Segment Start: Available data

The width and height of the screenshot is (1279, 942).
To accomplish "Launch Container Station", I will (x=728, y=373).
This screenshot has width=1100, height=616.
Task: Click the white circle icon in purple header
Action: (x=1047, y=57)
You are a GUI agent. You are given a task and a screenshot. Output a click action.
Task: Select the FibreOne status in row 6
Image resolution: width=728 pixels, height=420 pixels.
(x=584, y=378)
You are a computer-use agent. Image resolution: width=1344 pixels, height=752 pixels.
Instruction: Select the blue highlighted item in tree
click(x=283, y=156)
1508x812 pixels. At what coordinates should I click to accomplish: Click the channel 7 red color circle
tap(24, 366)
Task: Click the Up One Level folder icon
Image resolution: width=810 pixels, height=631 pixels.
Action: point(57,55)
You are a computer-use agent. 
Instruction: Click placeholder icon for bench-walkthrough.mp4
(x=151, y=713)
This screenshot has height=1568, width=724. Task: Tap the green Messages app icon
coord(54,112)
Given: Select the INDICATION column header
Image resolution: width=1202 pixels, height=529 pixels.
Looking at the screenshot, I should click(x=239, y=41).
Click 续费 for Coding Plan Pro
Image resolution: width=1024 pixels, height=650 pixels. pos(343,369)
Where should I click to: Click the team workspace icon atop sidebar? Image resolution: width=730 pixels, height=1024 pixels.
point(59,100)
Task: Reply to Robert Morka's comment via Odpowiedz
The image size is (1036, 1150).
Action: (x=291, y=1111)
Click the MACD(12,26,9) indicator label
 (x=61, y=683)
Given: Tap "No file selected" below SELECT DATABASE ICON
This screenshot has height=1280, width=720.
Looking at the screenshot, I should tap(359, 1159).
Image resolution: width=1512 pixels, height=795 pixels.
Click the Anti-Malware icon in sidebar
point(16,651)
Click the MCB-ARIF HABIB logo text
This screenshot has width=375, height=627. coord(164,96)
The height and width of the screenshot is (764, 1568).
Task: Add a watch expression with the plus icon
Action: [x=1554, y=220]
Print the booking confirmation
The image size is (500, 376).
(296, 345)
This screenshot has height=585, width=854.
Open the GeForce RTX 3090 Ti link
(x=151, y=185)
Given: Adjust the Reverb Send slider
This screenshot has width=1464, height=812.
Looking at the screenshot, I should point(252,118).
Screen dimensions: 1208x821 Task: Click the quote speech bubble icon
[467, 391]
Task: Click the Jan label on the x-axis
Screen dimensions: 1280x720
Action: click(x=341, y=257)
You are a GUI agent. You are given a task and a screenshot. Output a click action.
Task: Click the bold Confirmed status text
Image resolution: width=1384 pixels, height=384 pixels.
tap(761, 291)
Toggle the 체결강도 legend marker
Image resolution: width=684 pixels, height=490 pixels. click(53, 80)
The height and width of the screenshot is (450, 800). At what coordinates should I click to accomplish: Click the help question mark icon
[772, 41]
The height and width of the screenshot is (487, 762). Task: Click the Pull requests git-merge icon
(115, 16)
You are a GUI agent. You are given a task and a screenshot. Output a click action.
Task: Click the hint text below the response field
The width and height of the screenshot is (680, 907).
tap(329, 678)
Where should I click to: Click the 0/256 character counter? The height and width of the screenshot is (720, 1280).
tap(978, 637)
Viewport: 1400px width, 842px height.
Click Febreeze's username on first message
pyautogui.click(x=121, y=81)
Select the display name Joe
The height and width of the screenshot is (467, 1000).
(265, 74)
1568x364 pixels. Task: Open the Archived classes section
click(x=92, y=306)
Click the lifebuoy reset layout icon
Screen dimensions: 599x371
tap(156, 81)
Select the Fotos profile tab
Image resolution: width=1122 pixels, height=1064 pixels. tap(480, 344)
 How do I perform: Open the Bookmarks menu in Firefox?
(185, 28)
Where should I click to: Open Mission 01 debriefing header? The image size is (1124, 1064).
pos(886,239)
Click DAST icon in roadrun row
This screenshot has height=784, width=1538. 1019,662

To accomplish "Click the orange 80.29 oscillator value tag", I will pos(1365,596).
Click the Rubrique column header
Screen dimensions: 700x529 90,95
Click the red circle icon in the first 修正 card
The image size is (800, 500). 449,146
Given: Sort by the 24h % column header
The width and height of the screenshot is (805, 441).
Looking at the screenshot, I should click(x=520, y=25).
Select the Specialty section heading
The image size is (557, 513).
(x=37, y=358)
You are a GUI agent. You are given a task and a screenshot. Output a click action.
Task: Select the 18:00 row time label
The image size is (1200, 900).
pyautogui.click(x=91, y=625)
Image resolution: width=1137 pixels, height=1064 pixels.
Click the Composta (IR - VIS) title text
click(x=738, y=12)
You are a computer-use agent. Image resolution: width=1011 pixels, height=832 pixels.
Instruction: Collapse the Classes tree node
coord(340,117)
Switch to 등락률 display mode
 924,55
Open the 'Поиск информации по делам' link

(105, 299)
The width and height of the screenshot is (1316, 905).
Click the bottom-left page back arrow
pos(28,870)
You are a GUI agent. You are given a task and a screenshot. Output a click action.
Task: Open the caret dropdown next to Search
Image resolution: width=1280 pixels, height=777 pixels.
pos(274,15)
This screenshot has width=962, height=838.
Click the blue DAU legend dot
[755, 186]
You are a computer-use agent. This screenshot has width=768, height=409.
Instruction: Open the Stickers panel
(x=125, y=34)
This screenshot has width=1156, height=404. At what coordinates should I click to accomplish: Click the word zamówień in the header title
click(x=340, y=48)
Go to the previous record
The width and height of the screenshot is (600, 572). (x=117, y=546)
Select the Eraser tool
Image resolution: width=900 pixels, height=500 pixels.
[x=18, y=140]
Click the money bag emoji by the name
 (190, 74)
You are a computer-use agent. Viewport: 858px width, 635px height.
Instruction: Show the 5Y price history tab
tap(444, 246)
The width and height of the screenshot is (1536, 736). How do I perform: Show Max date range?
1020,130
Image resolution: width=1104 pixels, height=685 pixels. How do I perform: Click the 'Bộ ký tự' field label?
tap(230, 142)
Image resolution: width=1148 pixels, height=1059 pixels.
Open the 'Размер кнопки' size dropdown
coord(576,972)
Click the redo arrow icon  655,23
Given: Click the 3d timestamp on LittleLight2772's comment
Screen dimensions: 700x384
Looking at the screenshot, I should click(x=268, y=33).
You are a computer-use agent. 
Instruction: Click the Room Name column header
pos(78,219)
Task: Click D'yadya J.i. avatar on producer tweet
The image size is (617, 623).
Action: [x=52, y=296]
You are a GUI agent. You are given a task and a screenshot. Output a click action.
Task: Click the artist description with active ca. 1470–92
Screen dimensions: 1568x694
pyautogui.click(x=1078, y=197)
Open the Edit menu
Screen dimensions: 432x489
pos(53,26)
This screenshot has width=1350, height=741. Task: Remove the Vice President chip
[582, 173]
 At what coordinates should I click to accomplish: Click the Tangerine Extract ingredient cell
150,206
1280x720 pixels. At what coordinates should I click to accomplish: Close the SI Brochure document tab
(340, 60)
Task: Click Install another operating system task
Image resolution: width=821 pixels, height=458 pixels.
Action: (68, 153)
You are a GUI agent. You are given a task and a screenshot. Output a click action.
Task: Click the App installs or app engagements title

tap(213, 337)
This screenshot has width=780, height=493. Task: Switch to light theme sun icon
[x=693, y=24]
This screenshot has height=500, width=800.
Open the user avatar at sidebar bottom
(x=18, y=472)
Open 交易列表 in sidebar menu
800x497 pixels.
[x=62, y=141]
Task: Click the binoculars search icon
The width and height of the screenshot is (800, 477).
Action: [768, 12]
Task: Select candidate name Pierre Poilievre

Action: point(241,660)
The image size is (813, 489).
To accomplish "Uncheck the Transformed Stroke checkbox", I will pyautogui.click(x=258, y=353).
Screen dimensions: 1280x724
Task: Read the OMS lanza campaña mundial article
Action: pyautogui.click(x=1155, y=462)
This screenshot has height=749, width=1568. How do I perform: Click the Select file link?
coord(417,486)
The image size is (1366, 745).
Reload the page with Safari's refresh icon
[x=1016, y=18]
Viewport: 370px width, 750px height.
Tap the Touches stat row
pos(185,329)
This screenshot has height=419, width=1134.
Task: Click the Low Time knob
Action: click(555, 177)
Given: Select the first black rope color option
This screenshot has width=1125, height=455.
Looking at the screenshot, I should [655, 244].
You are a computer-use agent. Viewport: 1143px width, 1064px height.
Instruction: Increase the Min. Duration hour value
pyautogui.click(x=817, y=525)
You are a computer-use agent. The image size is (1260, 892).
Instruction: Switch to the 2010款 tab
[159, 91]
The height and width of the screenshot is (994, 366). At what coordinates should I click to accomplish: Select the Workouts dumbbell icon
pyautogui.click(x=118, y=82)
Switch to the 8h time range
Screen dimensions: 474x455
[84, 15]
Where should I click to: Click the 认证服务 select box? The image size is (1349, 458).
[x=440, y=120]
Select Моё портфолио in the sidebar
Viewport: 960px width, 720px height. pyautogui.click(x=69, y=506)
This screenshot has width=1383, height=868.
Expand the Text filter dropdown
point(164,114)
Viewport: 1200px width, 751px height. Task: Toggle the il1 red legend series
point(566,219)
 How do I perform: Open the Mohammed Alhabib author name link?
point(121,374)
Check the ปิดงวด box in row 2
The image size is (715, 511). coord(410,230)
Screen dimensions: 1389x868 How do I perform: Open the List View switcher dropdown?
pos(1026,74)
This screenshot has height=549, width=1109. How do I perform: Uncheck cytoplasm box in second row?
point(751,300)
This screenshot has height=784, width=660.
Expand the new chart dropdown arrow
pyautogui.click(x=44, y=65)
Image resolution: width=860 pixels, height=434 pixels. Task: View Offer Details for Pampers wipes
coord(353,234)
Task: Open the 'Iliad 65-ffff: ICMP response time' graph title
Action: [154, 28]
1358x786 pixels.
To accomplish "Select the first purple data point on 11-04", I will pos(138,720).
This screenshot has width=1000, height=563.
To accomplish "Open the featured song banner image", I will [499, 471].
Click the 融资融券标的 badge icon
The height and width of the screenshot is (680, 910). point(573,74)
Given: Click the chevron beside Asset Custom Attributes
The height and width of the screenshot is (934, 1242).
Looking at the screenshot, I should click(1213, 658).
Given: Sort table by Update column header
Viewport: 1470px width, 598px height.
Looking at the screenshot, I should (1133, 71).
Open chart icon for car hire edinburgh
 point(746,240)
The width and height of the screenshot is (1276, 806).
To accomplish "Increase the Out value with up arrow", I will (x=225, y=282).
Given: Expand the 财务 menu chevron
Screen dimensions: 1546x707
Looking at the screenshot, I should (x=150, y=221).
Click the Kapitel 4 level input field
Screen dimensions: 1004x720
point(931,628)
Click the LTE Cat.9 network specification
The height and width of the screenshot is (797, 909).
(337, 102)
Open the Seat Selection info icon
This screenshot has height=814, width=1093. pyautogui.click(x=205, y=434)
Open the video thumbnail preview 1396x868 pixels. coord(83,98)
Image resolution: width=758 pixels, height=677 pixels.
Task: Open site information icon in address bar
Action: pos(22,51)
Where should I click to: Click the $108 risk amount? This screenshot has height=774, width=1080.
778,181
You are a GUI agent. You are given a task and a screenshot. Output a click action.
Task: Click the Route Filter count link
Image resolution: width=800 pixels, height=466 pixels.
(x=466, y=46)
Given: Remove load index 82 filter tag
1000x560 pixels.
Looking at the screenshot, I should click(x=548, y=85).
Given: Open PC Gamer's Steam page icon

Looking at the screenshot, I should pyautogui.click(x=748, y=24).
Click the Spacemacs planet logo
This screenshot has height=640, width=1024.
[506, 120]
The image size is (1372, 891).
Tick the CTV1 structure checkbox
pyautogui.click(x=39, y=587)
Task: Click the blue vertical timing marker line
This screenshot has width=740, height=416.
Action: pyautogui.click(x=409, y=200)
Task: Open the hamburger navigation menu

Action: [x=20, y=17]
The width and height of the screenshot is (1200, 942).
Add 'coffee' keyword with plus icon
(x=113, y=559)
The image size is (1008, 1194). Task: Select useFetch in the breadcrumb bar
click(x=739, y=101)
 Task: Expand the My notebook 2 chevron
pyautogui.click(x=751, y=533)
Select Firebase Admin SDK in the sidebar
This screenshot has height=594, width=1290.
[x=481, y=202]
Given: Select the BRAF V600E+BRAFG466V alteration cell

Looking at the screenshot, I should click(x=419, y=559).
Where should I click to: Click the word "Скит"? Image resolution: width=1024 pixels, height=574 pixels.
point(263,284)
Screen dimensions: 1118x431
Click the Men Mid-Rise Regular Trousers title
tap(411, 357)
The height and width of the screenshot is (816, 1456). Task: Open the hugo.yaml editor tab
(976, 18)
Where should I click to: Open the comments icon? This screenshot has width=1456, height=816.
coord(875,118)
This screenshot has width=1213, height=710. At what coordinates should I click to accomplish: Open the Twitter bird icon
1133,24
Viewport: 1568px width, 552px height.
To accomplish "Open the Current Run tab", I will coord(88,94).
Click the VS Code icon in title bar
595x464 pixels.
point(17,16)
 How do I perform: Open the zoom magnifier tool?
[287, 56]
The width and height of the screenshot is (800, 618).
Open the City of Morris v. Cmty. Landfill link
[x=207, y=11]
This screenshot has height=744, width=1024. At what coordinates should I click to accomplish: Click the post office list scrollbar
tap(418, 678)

Segment End: Available data

### Problem to work on:
Give the number of lines in the data that contain the string "Sort" and nothing more.

### Answer box:
2